### Try it
Your answer should be exactly the lines from the one that contains "Instruction: Toggle visibility" through the final line of the entries below, and nothing else.

Source data
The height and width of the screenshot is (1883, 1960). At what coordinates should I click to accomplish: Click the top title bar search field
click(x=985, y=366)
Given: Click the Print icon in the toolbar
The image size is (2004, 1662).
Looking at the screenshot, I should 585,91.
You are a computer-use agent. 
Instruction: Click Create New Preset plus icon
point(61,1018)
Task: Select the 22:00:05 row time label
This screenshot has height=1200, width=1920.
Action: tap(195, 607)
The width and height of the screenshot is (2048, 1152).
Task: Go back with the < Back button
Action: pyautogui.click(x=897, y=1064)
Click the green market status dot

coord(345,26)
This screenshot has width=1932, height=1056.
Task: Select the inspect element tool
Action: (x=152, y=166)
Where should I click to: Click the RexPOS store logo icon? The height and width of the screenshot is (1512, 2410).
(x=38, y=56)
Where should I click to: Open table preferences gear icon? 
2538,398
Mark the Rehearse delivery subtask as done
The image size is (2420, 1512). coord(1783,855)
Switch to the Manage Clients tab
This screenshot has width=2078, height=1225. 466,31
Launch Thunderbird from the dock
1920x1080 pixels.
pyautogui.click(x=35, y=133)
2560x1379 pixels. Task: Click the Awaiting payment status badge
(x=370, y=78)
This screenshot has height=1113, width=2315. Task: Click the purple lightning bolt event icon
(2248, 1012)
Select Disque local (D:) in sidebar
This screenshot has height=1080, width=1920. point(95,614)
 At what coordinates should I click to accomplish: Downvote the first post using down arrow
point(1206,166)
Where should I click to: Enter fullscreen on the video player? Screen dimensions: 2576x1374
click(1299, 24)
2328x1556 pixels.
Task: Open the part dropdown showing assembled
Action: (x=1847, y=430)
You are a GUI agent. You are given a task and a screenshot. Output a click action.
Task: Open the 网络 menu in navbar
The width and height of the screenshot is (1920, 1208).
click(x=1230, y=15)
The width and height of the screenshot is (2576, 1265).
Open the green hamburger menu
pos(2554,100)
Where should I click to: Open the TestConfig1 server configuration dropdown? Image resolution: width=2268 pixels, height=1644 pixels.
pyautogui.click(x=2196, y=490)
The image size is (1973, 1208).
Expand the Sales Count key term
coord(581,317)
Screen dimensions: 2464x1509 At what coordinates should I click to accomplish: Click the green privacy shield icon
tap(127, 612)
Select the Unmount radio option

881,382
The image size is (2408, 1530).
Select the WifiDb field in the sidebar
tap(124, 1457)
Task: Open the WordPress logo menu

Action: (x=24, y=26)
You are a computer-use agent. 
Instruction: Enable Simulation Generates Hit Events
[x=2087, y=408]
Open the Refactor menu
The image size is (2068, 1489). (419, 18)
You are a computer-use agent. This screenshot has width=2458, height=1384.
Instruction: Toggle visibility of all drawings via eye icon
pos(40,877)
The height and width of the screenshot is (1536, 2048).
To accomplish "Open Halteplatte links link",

### Expected output
Instruction: Toggle visibility of all drawings via eye icon
pos(40,877)
The height and width of the screenshot is (1536, 2048).
To accomplish "Open Halteplatte links link",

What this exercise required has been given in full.